*Task instructions*
Please arrange the part of the records that opens with the line containing "At what coordinates should I click to accomplish: Navigate" and closes with the line containing "pyautogui.click(x=159, y=563)" as a numbered list, leaving out any blank lines.

-- begin Records to use --

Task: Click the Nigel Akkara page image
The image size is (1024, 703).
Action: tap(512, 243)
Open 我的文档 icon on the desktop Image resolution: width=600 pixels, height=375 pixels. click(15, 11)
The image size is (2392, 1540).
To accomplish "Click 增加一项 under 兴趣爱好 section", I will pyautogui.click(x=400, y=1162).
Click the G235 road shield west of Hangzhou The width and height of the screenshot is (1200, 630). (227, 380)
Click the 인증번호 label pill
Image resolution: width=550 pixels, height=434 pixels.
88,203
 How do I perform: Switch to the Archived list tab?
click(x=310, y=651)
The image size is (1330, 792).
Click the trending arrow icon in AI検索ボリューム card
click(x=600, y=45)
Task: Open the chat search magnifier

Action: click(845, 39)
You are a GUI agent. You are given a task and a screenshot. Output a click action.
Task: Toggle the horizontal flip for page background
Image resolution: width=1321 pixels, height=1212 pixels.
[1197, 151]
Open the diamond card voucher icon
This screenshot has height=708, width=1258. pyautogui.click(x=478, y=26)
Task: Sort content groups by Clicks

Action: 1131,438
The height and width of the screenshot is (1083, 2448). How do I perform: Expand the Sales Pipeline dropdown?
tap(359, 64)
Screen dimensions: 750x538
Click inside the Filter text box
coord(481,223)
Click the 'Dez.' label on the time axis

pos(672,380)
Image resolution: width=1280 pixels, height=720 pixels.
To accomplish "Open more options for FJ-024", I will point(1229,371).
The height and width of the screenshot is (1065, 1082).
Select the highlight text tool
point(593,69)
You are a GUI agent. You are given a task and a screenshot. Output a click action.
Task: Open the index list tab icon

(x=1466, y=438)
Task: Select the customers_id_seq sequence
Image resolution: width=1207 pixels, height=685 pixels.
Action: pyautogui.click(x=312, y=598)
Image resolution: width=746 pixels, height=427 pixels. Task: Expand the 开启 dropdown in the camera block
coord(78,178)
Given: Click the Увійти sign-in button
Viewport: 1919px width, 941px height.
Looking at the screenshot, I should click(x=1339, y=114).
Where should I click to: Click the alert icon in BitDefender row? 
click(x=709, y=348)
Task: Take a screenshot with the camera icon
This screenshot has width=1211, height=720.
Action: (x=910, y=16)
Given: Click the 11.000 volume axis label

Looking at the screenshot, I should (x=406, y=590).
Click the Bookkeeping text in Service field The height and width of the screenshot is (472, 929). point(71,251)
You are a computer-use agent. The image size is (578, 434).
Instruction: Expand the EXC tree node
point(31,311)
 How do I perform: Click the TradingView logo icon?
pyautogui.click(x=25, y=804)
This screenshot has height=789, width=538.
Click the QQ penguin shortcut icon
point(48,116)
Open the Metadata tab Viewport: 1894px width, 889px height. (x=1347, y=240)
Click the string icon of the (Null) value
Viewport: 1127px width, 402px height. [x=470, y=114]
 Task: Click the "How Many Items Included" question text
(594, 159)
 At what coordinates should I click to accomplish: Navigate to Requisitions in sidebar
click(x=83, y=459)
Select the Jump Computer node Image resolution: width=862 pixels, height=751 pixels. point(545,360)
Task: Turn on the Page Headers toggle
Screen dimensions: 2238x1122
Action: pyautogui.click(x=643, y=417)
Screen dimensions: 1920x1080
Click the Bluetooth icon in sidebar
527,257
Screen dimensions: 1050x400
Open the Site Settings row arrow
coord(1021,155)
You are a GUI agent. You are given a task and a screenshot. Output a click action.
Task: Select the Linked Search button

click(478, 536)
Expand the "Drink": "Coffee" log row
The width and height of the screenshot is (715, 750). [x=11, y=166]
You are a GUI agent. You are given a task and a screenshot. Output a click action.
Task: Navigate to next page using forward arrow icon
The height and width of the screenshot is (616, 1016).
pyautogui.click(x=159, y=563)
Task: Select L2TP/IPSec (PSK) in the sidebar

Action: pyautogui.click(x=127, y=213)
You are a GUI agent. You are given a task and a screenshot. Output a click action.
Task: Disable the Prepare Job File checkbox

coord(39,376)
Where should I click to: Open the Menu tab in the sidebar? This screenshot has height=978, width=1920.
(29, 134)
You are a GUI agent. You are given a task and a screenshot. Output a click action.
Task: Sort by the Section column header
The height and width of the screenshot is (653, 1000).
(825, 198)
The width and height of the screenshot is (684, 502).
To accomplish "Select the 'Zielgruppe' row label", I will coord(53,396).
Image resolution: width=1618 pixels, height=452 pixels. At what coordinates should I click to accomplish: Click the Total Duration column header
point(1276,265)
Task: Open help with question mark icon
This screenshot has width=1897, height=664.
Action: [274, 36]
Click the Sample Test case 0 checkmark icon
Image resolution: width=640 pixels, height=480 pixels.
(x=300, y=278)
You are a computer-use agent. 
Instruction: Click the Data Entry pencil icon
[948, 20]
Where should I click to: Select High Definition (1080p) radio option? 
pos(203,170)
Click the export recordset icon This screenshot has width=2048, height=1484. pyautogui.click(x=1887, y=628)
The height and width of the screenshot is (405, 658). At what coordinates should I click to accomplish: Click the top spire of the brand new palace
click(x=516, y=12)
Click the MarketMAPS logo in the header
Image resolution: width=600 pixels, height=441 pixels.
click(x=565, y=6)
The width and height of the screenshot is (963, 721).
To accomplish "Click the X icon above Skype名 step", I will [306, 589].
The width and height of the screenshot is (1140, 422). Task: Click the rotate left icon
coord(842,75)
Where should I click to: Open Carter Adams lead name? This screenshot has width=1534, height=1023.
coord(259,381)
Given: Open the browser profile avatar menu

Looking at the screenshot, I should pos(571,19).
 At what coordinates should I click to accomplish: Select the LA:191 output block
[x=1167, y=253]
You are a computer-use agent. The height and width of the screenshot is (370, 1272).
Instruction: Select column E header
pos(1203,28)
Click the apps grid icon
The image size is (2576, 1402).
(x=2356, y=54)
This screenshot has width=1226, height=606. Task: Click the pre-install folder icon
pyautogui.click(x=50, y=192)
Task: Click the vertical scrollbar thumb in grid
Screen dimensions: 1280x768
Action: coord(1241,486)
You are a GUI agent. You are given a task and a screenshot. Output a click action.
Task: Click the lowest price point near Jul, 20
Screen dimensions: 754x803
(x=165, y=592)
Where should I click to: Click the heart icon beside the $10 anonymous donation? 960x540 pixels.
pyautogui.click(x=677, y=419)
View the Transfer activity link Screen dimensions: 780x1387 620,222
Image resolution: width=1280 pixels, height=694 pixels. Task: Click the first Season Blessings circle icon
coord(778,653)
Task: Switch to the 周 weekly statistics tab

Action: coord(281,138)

-- end Records to use --

*Complete output*
1.  At what coordinates should I click to accomplish: Navigate to Requisitions in sidebar
2. click(x=83, y=459)
3. Select the Jump Computer node Image resolution: width=862 pixels, height=751 pixels. point(545,360)
4. Task: Turn on the Page Headers toggle
5. Screen dimensions: 2238x1122
6. Action: pyautogui.click(x=643, y=417)
7. Screen dimensions: 1920x1080
8. Click the Bluetooth icon in sidebar
9. 527,257
10. Screen dimensions: 1050x400
11. Open the Site Settings row arrow
12. coord(1021,155)
13. You are a GUI agent. You are given a task and a screenshot. Output a click action.
14. Task: Select the Linked Search button
15. click(478, 536)
16. Expand the "Drink": "Coffee" log row
17. The width and height of the screenshot is (715, 750). [x=11, y=166]
18. You are a GUI agent. You are given a task and a screenshot. Output a click action.
19. Task: Navigate to next page using forward arrow icon
20. The height and width of the screenshot is (616, 1016).
21. pyautogui.click(x=159, y=563)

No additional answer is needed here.